Edgenomics

HPE hits the Wi-Fi ground running with Aruba’s 6E access points

By Ian Scales

May 25, 2021

Illo by Amada44, CC BY-SA 4.0

  • Wi-Fi 6E represents Wi-Fi’s big push into the enterprise 
  • Uses the 6 GHz band to deliver better performance, lower latency, and faster data rates
  • The new technology is sure to give some 5G use cases a run for their money

The GSMA may be trying to raise a clamour over the allocation of 6GHz spectrum to unlicensed (therefore mostly Wi-Fi) use, but the Wi-Fi world seems unconcerned. It views the 6GHz band allocations -- particularly in the US where the whole band has been allocated to unlicensed use  -  as a ship that has already sailed into its harbour in many national jurisdictions and is unlikely to be flushed out by telco lobbying.

In fact, since the surprise FCC decision, announced by Chairman Pai in April last year, the Wi-Fi Alliance reports that 38 additional countries have opened the 6 GHz unlicensed band for Wi-Fi 6E, much to the GSMA’s chagrin, which holds that at least some of the spectrum should be used by the cellular industry.  (Read - GSMA calls on governments to license 6 GHz to power 5G

So the score at half time, according to the GSMA, sees China using the entire 1200 MHz in the 6 GHz band for 5G. Europe has split the band, with the upper part considered for 5G, but a new 500 MHz tranche available for Wi-Fi, with Africa and parts of the Middle East  taking a similar approach.

At the other ‘extreme’, says the GSMA, the US and much of Latin America have declared that none of the 6GHz spectrum will be made available for 5G, but rather will be offered to Wi-Fi and other unlicensed technologies.  

The upshot is that 6GHz Wi-Fi and its usage is now the centrepiece of the Wi-Fi industry’s next push into corporate network/enterprise territory just in time to intercept the fibre-to-the-premises build that is well under way in much of the developed and developing worlds. 

The new fibre/Wi-Fi private network combo (with added 6GHz spectrum) may even be strong enough to hold its own against private 5G networks for many use cases as vendors add 5G-like capabilities to their Wi-Fi offerings.

Just to be confusing, the Wi-Fi 6 nomenclature was a bit of a wheeze by the Wi-Fi camp which thought going one up on 5G was a good strategic marketing move, so Wi-Fi 6 was born. The 6GHz band is a whole separate thing and Wi-Fi 6E refers to the Wi-Fi 6 ‘Extension’ into the 6GHz band.  

Anyway, the important thing is that Wi-Fi 6E kit will have both the Wi-Fi 6 capabilities and some 6GHz spectrum to play with, giving enterprise Wi-Fi a fresh set of talking points and a new confidence boost. 

 Aruba launches first enterprise Wi-Fi 6E access points

Out of the chute today is HPE/Aruba for the Wi-Fi camp. Aruba claims to be the first networking vendor to exploit the 6GHz band with Enterprise-Grade Wi-Fi 6E access points - its 630 Series campus access point (AP) is part of the Aruba ESP (Edge Services Platform), described as an AI-powered, cloud-native platform designed to unify, automate, and secure the Edge. Aruba boasts the platform can predict and resolve problems at the network edge before they happen, and features an all-in-one platform that continuously analyzes data across domains, tracks SLAs, identifies anomalies, and self-optimizes, while seeing and securing unknown devices on the network. 
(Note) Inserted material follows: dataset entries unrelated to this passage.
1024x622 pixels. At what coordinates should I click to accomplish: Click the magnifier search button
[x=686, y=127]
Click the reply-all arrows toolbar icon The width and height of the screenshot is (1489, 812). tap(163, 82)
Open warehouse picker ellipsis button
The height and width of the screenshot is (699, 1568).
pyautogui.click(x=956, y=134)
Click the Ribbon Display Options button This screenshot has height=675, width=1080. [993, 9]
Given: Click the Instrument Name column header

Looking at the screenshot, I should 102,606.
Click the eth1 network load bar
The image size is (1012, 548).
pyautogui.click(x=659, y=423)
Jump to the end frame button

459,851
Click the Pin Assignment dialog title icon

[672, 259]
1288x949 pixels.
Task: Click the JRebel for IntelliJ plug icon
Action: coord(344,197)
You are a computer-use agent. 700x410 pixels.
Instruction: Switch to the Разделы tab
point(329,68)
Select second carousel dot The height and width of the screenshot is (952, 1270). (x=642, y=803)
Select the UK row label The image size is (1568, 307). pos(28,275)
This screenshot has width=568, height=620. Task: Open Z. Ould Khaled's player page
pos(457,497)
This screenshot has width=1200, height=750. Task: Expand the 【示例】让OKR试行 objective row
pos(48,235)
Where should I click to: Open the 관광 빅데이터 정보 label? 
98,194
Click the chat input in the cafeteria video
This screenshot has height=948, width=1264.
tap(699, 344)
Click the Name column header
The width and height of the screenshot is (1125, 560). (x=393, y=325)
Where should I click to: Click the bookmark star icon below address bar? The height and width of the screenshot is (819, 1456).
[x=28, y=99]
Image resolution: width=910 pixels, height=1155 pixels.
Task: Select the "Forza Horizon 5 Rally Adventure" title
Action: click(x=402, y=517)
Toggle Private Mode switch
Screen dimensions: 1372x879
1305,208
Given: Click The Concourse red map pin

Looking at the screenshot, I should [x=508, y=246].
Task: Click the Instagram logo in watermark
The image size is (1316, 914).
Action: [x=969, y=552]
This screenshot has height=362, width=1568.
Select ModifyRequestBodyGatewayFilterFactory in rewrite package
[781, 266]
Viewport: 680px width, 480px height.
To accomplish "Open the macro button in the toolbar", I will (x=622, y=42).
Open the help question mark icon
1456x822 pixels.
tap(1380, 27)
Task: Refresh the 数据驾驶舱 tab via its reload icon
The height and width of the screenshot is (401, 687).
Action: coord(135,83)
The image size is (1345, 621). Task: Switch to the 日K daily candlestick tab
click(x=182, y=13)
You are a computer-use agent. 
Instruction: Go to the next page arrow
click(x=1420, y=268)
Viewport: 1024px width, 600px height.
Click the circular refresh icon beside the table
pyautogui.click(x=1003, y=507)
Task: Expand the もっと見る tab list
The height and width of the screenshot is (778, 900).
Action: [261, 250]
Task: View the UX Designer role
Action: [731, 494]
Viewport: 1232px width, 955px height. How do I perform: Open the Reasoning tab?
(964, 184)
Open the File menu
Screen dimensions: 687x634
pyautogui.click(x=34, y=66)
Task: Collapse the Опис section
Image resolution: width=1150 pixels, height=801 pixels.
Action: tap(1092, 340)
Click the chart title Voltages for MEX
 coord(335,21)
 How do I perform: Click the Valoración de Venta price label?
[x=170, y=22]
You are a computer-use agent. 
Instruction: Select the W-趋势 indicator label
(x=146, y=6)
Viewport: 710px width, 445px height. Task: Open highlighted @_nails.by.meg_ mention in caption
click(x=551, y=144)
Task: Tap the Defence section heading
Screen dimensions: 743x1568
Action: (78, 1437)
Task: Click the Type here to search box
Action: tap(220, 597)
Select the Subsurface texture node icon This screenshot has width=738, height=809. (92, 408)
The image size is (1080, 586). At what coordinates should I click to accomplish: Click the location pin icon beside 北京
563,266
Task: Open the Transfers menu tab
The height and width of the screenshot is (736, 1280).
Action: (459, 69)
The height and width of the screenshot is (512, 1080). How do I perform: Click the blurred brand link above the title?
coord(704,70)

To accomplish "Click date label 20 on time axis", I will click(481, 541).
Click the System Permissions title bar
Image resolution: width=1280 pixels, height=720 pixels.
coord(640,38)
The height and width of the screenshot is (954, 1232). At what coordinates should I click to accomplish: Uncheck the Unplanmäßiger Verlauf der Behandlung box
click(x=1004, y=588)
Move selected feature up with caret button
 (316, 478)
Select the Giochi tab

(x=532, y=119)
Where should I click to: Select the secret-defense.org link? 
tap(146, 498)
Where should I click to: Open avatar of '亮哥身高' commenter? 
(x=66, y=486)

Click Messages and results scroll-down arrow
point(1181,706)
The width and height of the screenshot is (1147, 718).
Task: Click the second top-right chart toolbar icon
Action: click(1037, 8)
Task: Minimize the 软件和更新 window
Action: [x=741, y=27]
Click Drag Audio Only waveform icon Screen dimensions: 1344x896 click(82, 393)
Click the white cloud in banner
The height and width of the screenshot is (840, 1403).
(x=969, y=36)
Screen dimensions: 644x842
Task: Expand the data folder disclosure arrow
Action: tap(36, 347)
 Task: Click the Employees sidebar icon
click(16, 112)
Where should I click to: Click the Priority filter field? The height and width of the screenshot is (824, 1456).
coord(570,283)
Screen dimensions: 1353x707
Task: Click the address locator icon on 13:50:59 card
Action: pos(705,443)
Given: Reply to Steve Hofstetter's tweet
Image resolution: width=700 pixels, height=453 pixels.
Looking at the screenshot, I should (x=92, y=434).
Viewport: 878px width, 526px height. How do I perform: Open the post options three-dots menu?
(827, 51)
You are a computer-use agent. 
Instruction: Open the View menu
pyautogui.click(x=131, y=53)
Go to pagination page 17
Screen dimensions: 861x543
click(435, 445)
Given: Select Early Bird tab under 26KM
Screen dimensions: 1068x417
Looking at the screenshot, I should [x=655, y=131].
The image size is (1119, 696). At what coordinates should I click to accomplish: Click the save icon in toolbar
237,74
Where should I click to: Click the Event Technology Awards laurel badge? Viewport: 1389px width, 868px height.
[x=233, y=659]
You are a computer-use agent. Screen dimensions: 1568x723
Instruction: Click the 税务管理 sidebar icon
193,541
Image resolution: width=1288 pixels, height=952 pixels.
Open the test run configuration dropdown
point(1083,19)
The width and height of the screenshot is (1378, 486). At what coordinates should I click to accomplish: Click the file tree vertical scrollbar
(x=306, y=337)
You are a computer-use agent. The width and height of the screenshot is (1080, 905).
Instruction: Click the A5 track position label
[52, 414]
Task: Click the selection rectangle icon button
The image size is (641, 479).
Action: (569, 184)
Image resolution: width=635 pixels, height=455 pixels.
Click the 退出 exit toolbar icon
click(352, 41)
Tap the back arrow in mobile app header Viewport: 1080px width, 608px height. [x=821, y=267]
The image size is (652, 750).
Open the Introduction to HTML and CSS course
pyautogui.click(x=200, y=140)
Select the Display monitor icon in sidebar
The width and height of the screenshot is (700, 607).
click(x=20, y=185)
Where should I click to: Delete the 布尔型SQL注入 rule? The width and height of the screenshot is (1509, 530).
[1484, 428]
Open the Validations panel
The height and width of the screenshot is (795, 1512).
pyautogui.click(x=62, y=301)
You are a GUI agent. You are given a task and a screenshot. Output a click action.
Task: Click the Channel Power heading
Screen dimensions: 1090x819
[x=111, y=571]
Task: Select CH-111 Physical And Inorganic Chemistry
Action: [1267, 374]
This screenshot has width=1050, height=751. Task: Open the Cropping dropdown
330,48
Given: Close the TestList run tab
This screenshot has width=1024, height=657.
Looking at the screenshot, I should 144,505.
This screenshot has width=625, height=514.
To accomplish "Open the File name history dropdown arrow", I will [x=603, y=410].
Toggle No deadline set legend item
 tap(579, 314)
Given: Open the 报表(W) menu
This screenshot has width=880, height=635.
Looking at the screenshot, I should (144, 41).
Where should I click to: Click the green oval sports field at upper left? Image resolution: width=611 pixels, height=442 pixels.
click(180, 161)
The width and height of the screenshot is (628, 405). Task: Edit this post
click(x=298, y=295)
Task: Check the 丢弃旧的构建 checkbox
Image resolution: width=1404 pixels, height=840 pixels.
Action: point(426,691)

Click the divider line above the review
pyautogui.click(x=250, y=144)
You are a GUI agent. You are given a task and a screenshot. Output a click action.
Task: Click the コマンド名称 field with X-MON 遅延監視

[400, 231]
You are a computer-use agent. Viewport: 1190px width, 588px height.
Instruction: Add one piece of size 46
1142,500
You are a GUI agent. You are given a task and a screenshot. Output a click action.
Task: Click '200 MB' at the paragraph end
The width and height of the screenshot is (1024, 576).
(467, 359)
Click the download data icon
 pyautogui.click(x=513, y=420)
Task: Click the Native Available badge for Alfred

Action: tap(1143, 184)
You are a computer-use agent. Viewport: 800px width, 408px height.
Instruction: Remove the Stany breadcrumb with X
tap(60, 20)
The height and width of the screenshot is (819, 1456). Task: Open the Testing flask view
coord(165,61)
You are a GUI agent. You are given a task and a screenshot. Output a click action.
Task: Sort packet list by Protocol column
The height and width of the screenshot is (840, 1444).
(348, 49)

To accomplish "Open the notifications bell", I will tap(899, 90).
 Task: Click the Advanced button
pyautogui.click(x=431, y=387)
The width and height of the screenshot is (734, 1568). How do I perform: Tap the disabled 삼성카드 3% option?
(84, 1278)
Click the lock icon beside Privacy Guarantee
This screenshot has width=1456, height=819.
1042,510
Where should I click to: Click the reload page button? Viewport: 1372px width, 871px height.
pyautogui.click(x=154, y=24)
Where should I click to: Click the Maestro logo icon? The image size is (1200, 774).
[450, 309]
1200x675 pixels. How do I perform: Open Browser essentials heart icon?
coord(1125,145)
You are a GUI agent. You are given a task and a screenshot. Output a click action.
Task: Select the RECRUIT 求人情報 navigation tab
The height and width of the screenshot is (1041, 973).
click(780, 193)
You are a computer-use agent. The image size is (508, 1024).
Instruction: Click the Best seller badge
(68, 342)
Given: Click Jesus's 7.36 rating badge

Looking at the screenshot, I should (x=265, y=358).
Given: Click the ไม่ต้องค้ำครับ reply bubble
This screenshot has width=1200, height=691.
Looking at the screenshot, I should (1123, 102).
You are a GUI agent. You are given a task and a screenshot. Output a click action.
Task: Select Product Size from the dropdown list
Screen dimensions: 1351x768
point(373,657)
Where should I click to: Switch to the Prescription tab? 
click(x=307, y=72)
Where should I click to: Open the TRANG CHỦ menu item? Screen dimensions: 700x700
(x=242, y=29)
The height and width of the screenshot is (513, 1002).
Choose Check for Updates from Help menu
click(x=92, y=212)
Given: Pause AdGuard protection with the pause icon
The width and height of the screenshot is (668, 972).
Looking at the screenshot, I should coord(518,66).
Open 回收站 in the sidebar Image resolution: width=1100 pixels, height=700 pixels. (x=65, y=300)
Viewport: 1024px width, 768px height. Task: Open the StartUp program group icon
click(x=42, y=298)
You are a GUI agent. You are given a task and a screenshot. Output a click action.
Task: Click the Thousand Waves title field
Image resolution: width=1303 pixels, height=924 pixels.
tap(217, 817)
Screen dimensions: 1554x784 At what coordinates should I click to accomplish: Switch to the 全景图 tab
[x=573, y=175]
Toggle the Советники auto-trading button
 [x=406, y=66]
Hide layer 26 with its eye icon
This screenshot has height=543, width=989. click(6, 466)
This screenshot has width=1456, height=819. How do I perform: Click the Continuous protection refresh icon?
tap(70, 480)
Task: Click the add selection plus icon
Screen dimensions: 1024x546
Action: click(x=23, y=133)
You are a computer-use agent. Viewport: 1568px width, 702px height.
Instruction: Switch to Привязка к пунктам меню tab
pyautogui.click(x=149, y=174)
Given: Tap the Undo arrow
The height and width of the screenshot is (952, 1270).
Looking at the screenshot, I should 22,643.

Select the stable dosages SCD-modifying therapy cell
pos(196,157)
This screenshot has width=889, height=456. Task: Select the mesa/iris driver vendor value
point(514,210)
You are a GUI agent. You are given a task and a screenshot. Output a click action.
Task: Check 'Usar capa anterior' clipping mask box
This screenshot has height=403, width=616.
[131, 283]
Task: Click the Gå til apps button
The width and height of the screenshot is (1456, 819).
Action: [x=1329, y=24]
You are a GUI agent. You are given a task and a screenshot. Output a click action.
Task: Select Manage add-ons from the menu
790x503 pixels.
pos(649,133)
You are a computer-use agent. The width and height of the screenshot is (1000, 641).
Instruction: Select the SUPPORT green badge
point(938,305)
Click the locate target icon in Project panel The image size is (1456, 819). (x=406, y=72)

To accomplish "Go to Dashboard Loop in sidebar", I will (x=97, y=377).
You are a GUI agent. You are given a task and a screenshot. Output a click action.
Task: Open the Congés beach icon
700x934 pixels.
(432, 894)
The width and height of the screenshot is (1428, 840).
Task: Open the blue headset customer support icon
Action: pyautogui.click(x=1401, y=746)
Aruba claims benefits include  increased capacity, wider channels in 6 GHz, and significantly reduced signal interference with 3.9 Gbps maximum aggregate throughput to support high bandwidth, low latency services and applications such as high definition video, next-generation unified communications, augmented reality/virtual reality (AR/VR), IoT, and cloud. Additionally, it sports a new ultra tri-band filtering capability, which minimizes interference between the 5 GHz and 6 GHz bands. 

Key features include:

  • Tri-band coverage across 2.4 GHz, 5 GHz, and 6 GHz with 3.9 Gbps maximum aggregate data rate

  • Up to seven 160 MHz channels in 6 GHz to better support low-latency, high bandwidth applications like high-definition video and AR/VR

  •  Uses existing IEEE 802.3at standards for PoE power so there is no need to rip and replace existing power supplies

  • Application assurance to guarantee stringent application performance for latency sensitive and high bandwidth uses by dynamically allocating and adjusting radio resources 

  •  The Aruba 630 Series APs will be available in Q321.

According to research firm 650 Group, Wi-Fi 6E will see rapid adoption in the next couple of years, with over 350 million  6 GHz-supporting devices hitting the market in 2022 and it  expects over 200% unit growth of Wi-Fi 6E enterprise APs in 2022.